Strengths of our study include use of innovative statistical methods to integrate 30 county-level characteristics that may be implicated in COVID-19 transmission and mortality with a latent-class modeling approach [18] that identified groups of counties with similar profiles of ecological risk factors. To accomplish this task, we harmonized and linked numerous publicly available county-level datasets to create a comprehensive classification scheme leveraged available data on county-level COVID-19 outcomes that represent cumulative cases and deaths from >12 months since the beginning of the pandemic.

This analysis has several limitations. First, there is the potential misclassification of COVID-19 cases and mortality due to under-ascertainment of COVID-19. Under-recognition of COVID-19 may have occurred due to limited availability of testing, especially earlier in the pandemic. Prior studies have demonstrated a strong correlation between testing and cases per 100,000 population and seroprevalence studies suggest that up to 10 times more COVID-19 infections occurred than number of cases [36, 37], which may reflect mild illness or no symptoms in addition to under-testing.

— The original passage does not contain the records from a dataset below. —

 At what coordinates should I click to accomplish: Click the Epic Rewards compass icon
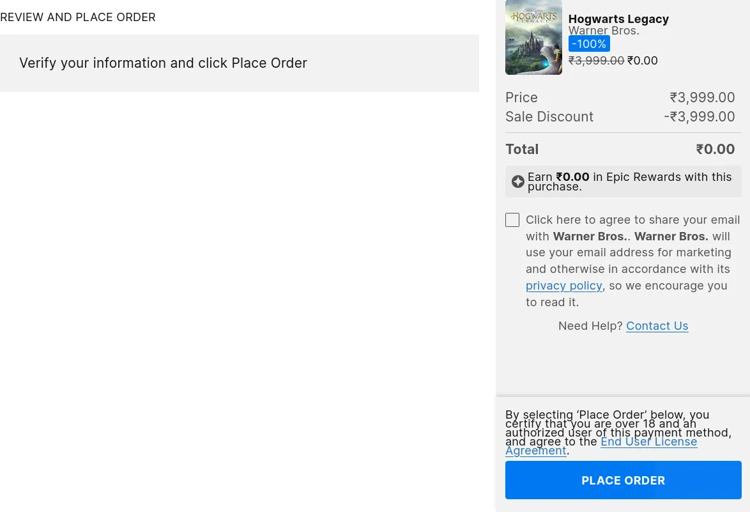[x=518, y=182]

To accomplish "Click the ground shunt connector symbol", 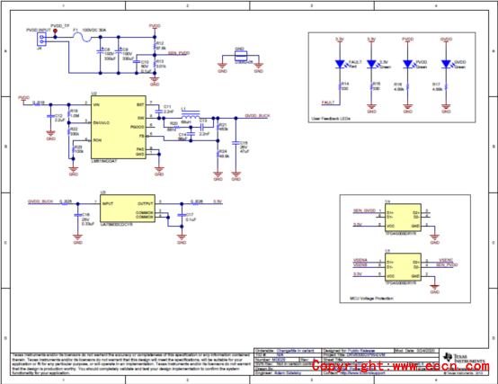I will [x=240, y=57].
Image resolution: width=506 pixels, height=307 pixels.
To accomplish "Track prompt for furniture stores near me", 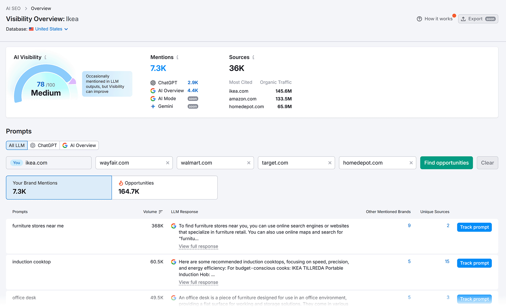I will point(474,227).
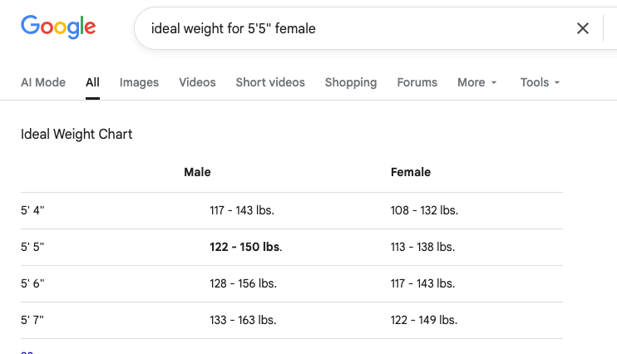The image size is (617, 354).
Task: Click the Female column header
Action: coord(411,172)
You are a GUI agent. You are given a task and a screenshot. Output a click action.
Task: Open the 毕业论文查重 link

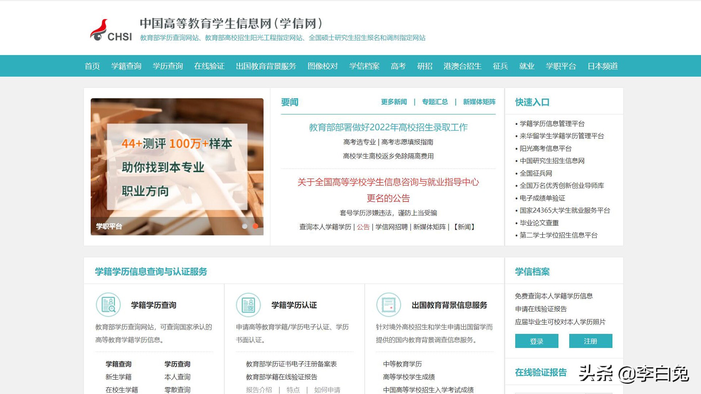[540, 223]
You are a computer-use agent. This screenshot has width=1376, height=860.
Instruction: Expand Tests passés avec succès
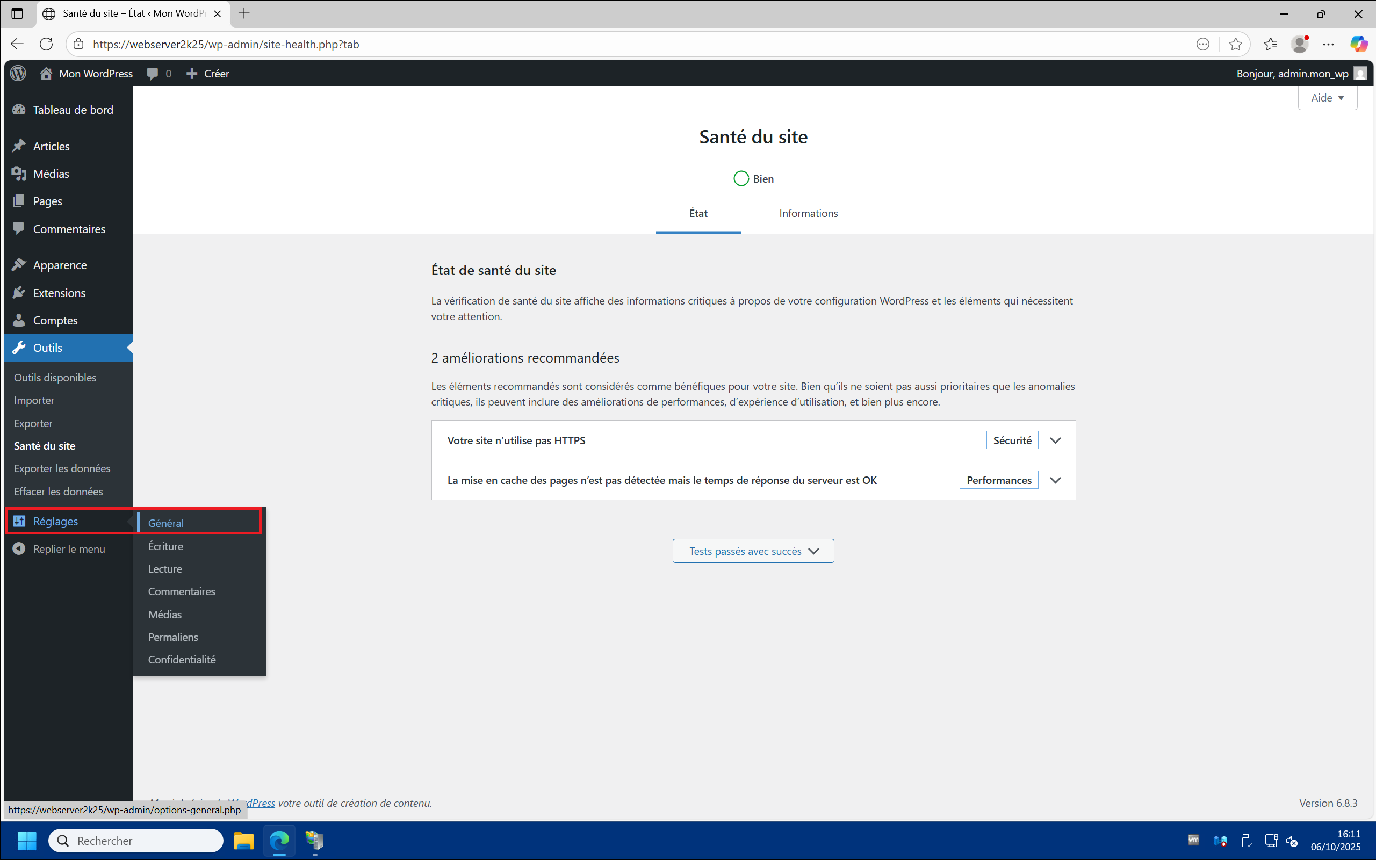point(753,551)
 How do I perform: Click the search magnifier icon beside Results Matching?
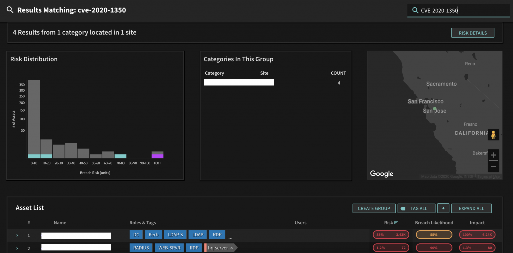coord(10,11)
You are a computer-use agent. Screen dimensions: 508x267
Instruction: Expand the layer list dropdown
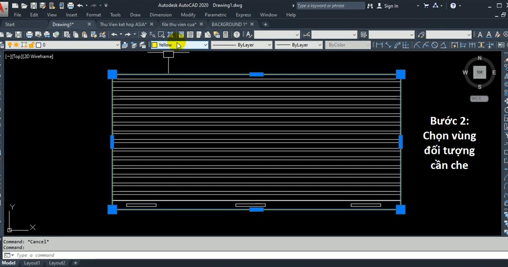tap(118, 45)
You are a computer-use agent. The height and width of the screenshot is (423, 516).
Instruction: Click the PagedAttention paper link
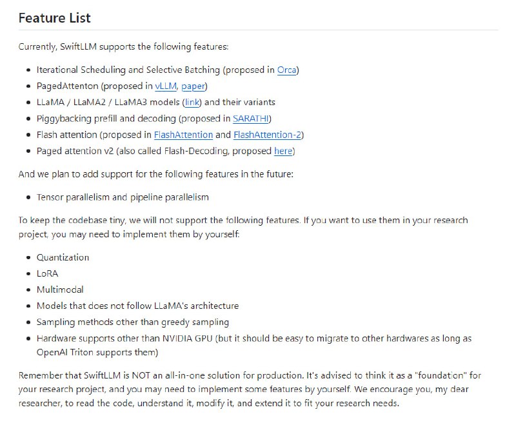click(x=193, y=86)
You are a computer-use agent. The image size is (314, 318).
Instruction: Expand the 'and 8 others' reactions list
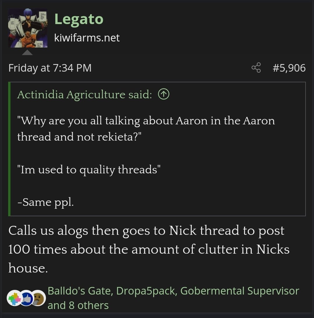pyautogui.click(x=78, y=305)
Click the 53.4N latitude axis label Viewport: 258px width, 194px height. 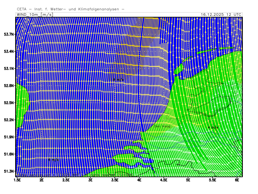[x=9, y=51]
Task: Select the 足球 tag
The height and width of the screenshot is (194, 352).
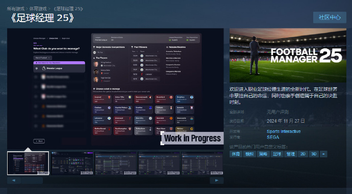Action: [x=277, y=154]
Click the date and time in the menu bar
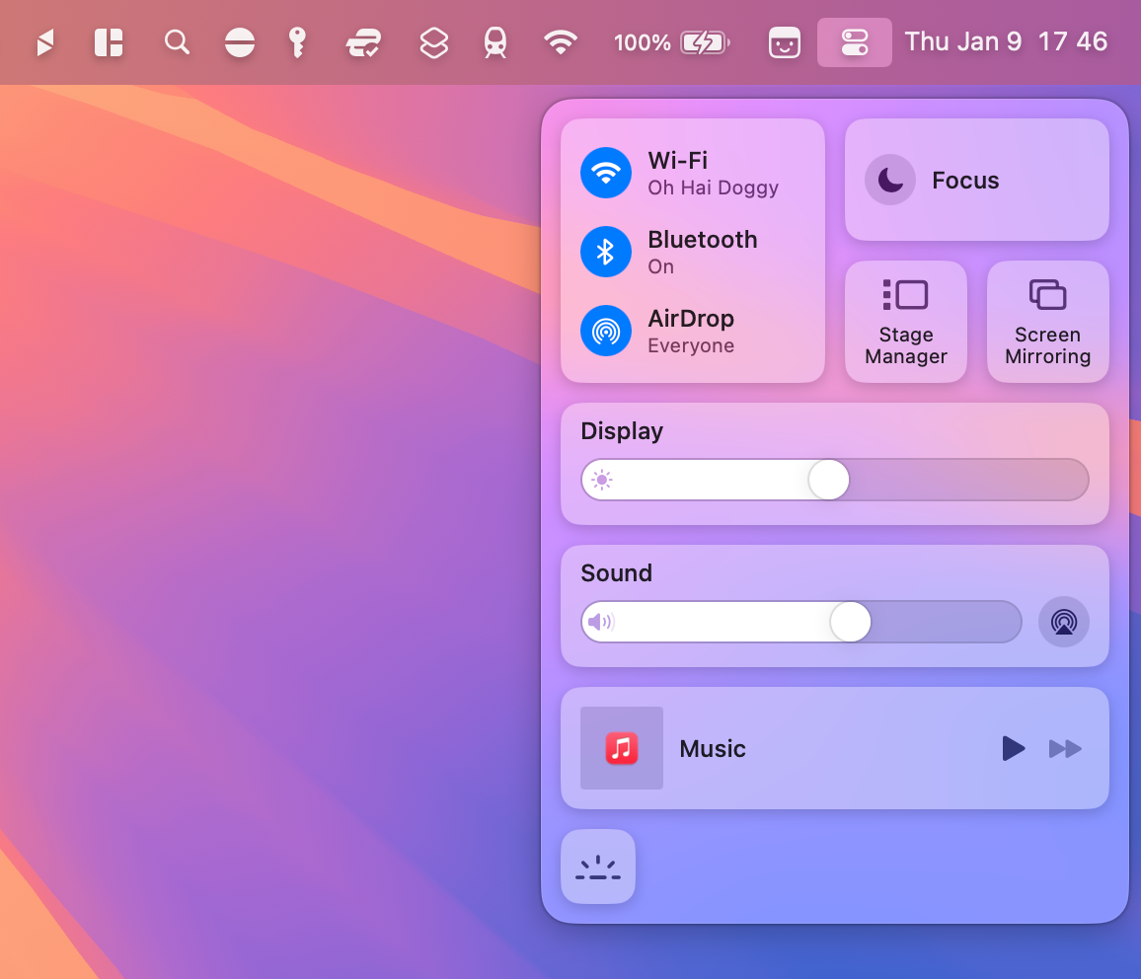 tap(1006, 41)
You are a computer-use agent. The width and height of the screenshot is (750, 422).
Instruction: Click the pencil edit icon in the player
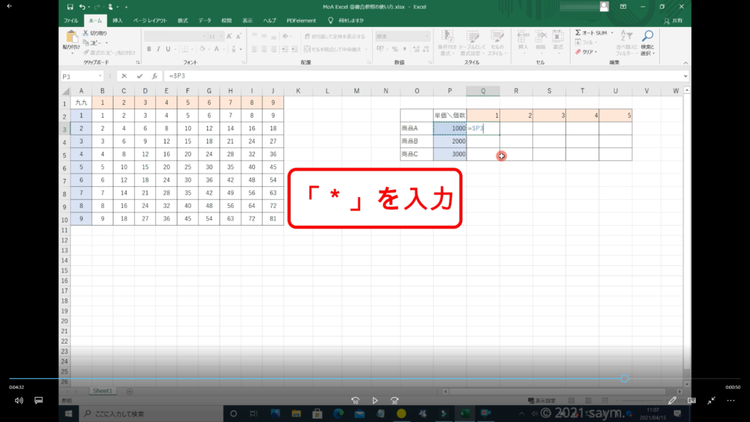click(x=672, y=401)
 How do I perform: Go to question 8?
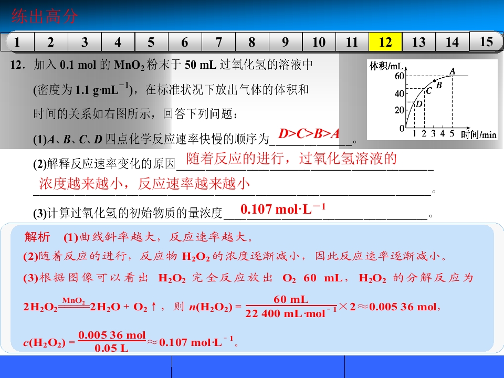coord(252,42)
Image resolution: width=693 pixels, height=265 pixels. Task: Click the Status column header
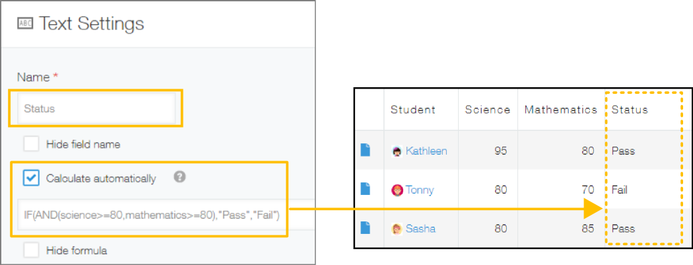630,110
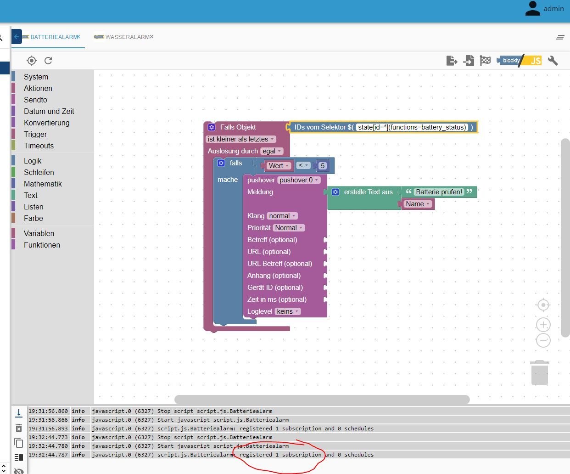Click the restart script refresh icon
The image size is (570, 474).
[48, 61]
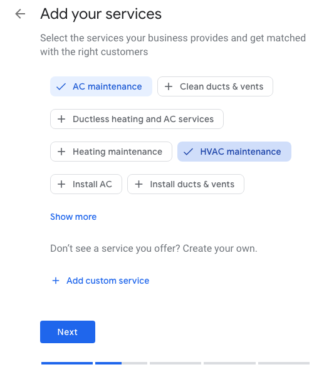The image size is (329, 372).
Task: Expand the list with Show more
Action: (73, 217)
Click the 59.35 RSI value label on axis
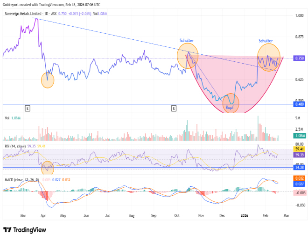This screenshot has height=235, width=308. tap(300, 154)
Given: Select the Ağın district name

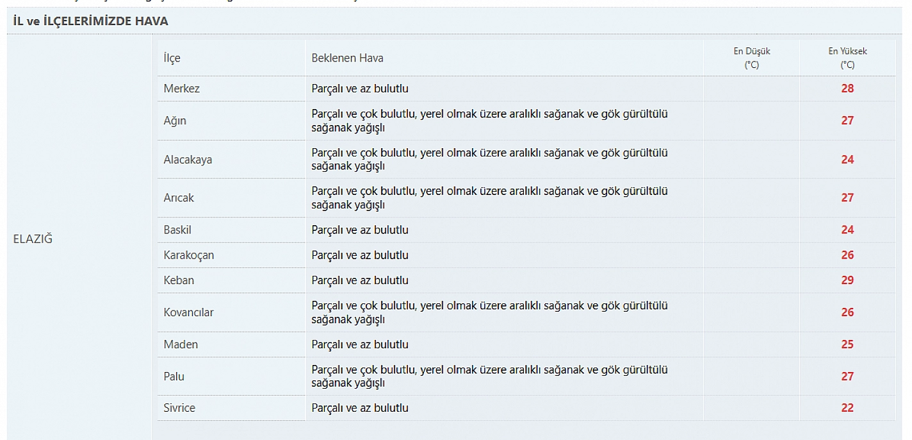Looking at the screenshot, I should coord(175,121).
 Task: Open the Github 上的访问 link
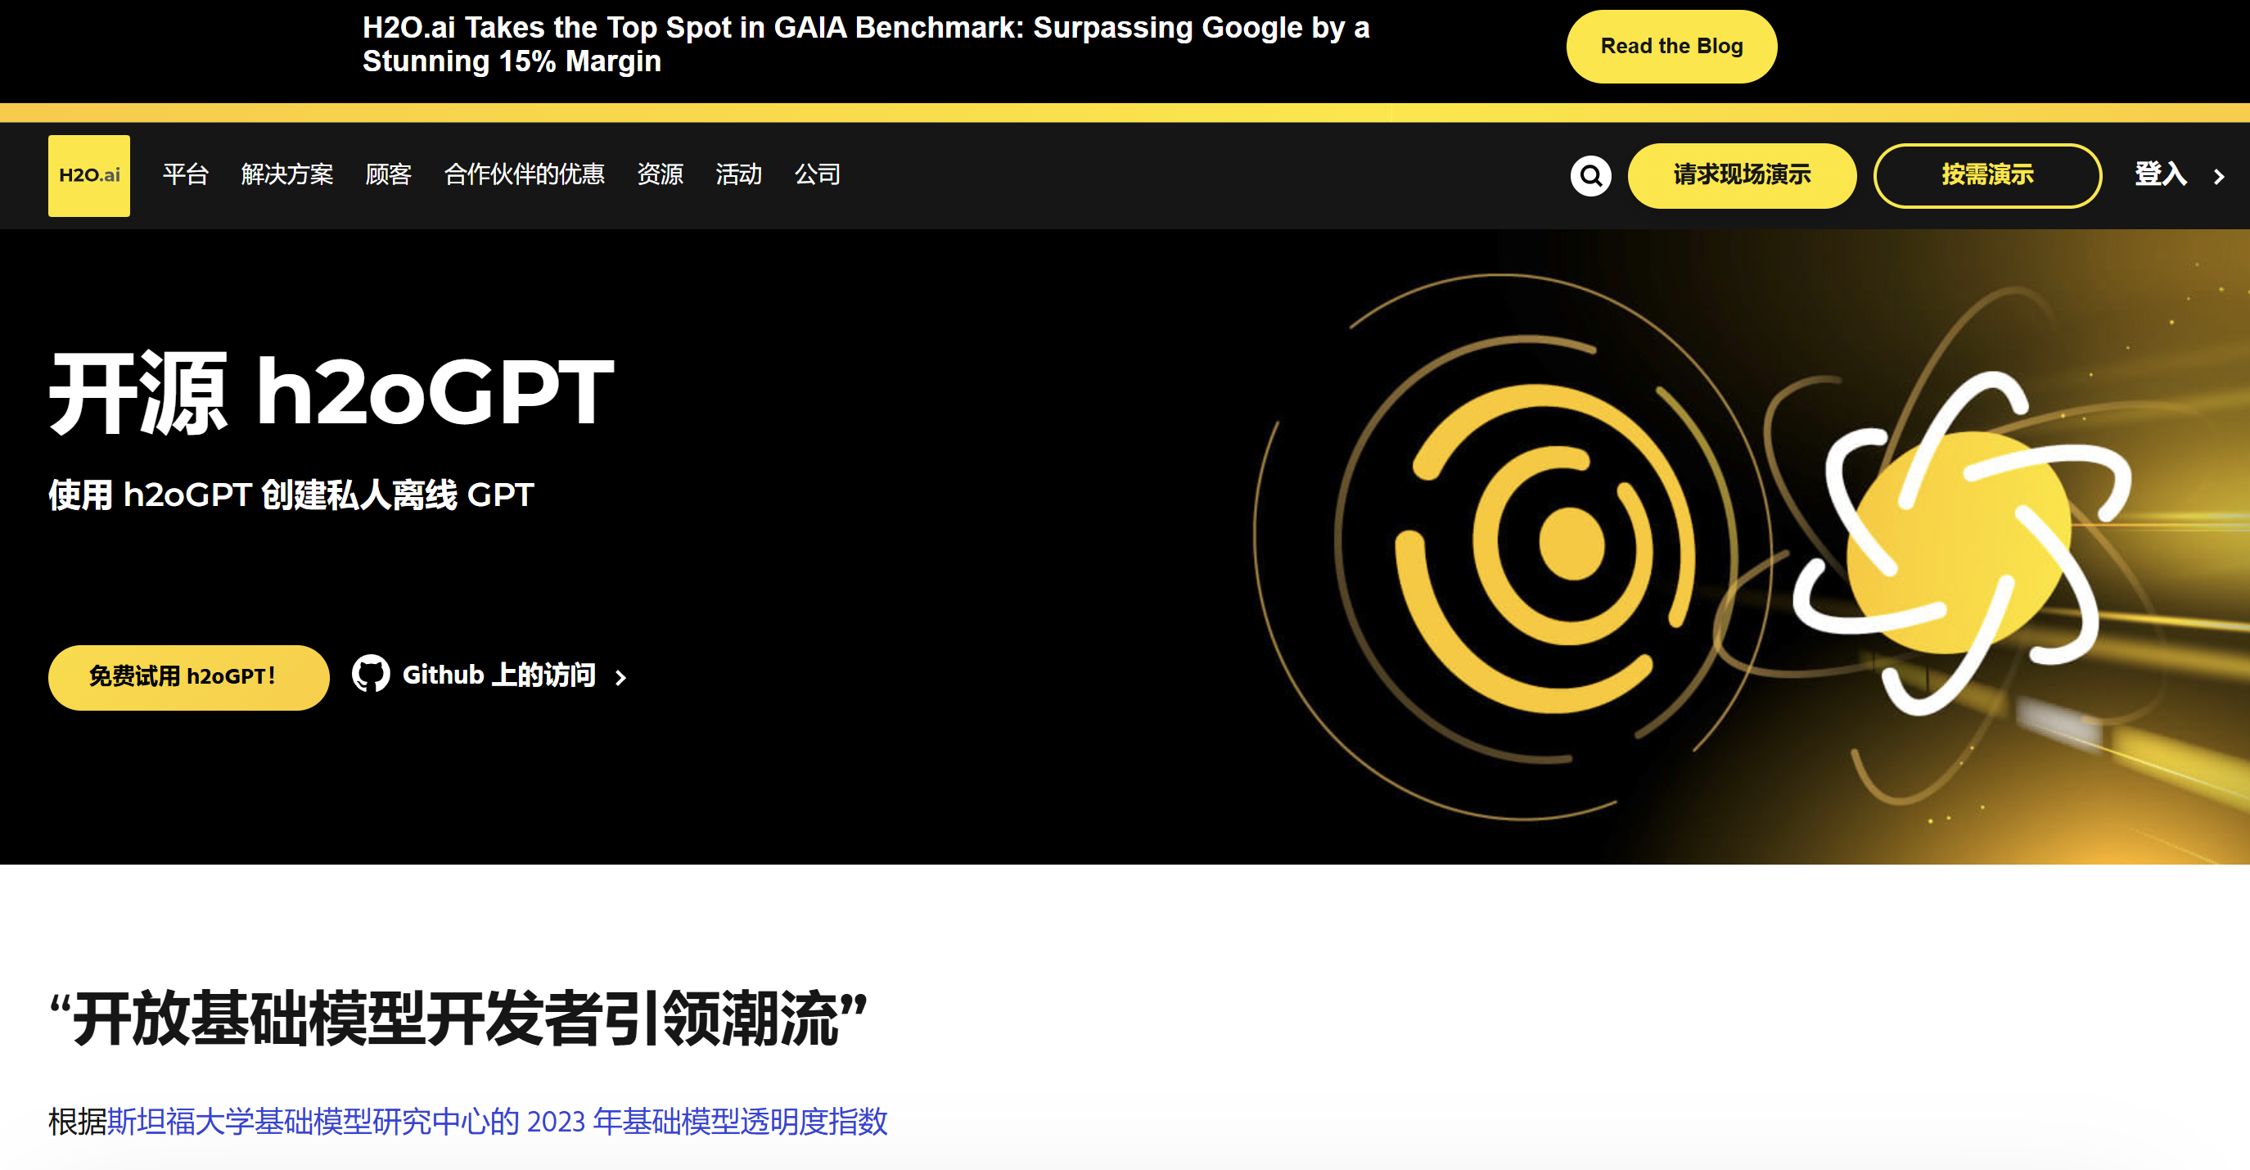(x=499, y=675)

Therefore, COVID-19 cases and deaths are unlikely to reflect the total burden of COVID-19. This has been demonstrated in analyses of excess deaths at the national level [38]. However, our analysis relies on the most comprehensive estimates of cumulative COVID-19 mortality and cases available at the county-level. Second, use of LCA assigns group membership for each county based on the highest probability, but there may be counties that may be equally likely to belong to another county-level risk group. However, examination of posterior probabilities revealed that no county had a probability <0.7 based on their assigned group membership and LCA facilitated the integration of 30 highly interrelated variables in one classification scheme in an unbiased data-driven approach. Third, our analysis does not account for individual-level characteristics that are associated with COVID-19 infection or disease severity. However, the current study design is ecological, and it is not meant to infer causation; rather it is meant to inform large-scale comparisons at the population-level to communicate with local health departments and leaders to inform decisions at the county-level [39]. Fourth, analysis at a smaller geographic scale, such as the neighborhood (census-tract) level was not possible in this nationwide study. Prior work in New York City [40], Milwaukee [41], and Chicago [42] have identified the neighborhood-level variation within a city in COVID-19 deaths that highlight structural inequities as root causes of these disparities and warrant further investigation. This analysis at the county-level is a meaningful geographic scale for changes in policy and public health response at the state- and national-level that can complement efforts within counties.

In conclusion, this study identified clustering of counties based on a variety of county-level factors that incorporate sociodemographic, health status and access, and environmental characteristics. The county-level risk index was significantly associated with COVID-19 cases and deaths, with the greatest burden for both occurring in the group with rural disadvantaged counties. Place-based health disadvantage for COVID-19 outcomes will require targeted and equitable allocation of resources for vaccination as well as management of long-term sequelae and disability due to COVID-19. The findings from this current study provide unique insights into county-level characteristics that may inform the lack of reserve or resilience at a population-level when challenged by an unexpected stress of a highly infectious communicable disease that carries a significant risk of morbidity and mortality, such as COVID-19.